Five students from Zambia have received diplomas in computing after being taught by tutors who were thousands of miles away in County Tyrone.
The four-year IT course was delivered online using a live video and audio link between a classroom in Fatima Girls' Secondary School in Ndola, northern Zambia, and South West College in Omagh.
Three of the students had never travelled abroad, but they made the 5,000 mile (8,000km) journey to meet their lecturers face-to-face and take part in the graduation ceremony to receive their diplomas.
Ciara Duffy, manager of the e-learning project at the college, said it had inspired everyone involved.
"The technology allows us the opportunity of transferring teaching across continents," she said. "The students come into the school in Fatima everyday and log in and meet their tutor, and then continue class as normal.

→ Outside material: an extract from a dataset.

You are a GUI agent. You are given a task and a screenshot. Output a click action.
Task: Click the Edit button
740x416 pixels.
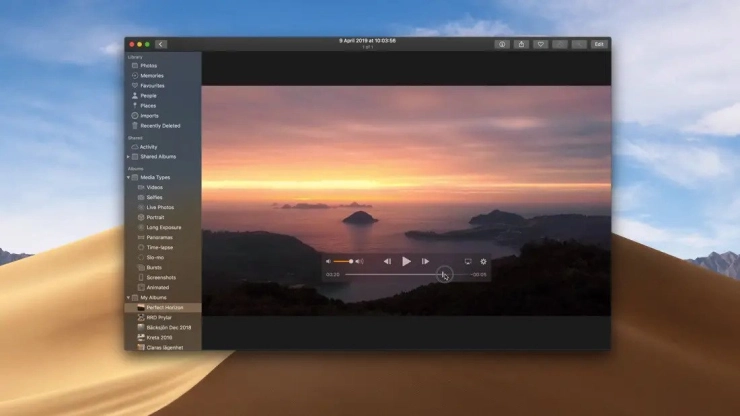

"Everybody told us at the start this would never work, that the challenges were too great and we couldn't do it, but we have done it.

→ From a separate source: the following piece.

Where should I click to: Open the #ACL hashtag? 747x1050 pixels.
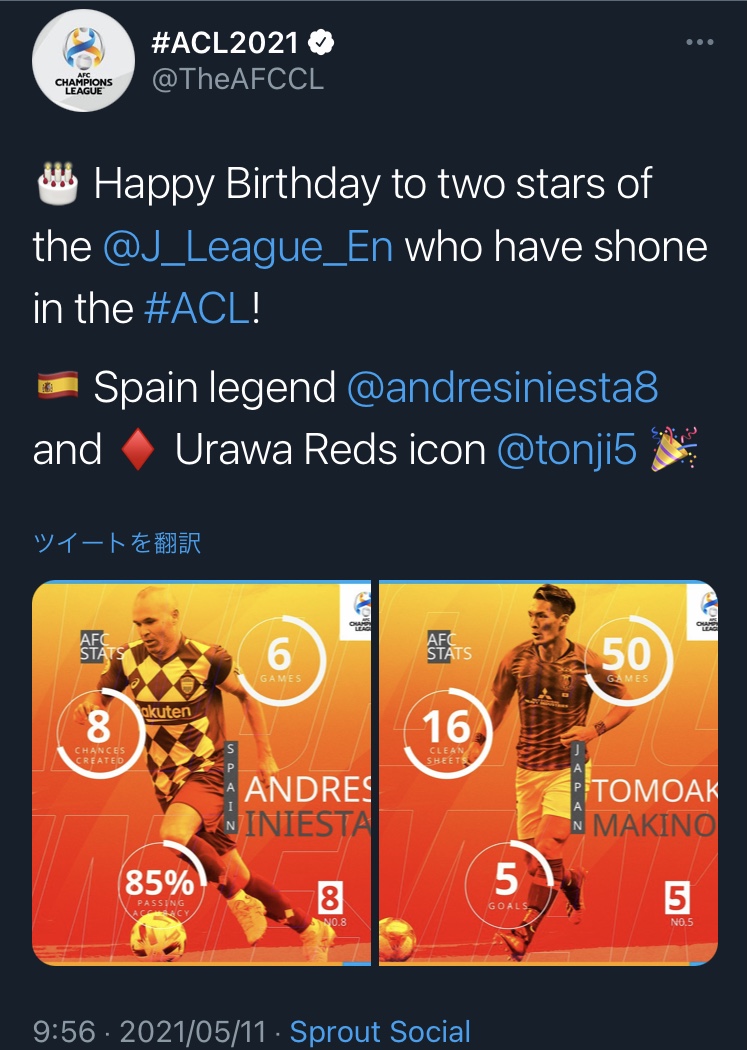coord(197,309)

"The students have persevered through significant challenges - drought, lack of electricity, walking through the rainy season - and they've achieved so much and we're so proud of them."
The course involved computer programming, software development and data analysis.
Student Francis Mutale said it made no difference being taught over the internet.
"You can't tell that I learned through e-learning if I don't tell you, so it's very, very good," he said.
The equipment at the school was provided by a charity to help overcome the challenges Zambian students face in continuing their education after they leave school.
"It means a lot to me," said 23-year-old student Phales Mizinga.
"For example, in our country when you complete grade 12 before you go to college, you need to wait for quite a number of years to do some pieces of work here and there so that you can raise some money for the sponsorship.
"But when I completed grade 12, I had this sponsored programme so I didn't have to wait."
Sister Angela, principal of the 500-pupil Fatima Girls' Secondary School, said the technology was quite challenging to begin with but the lecturers from South West College helped empower the students.
"It has broadened their horizons as they say, and even their way of looking at things," she said. "They have been empowered with their skills for life, not just for themselves but for others."
Sister Angela said 20 students had initially started the course, and although just five graduated, she said their knowledge would make a big difference to many more people.
"It is a great achievement and I'm very proud of them," she said. "They persevered, they know exactly where they are coming from, and they appreciate this opportunity that has been given to them.
"This is a big achievement because, by their education and even this graduation, they are going to touch so many lives and I'm sure they're going to change the lives of their families as well."
The five Zambian students joined 450 South West College students at the graduation ceremony in Omagh on 13 December.
On graduating, Mr Mutale said: "Wow! It really means so much.
"I hope to go on to teach ICT or maybe work in industry, but at the moment I have a few options to choose from but I really want to progress and study again some more.
"I never really imagined it, it is so unreal, and we're just really, really proud and happy to be here. It's a wonderful moment."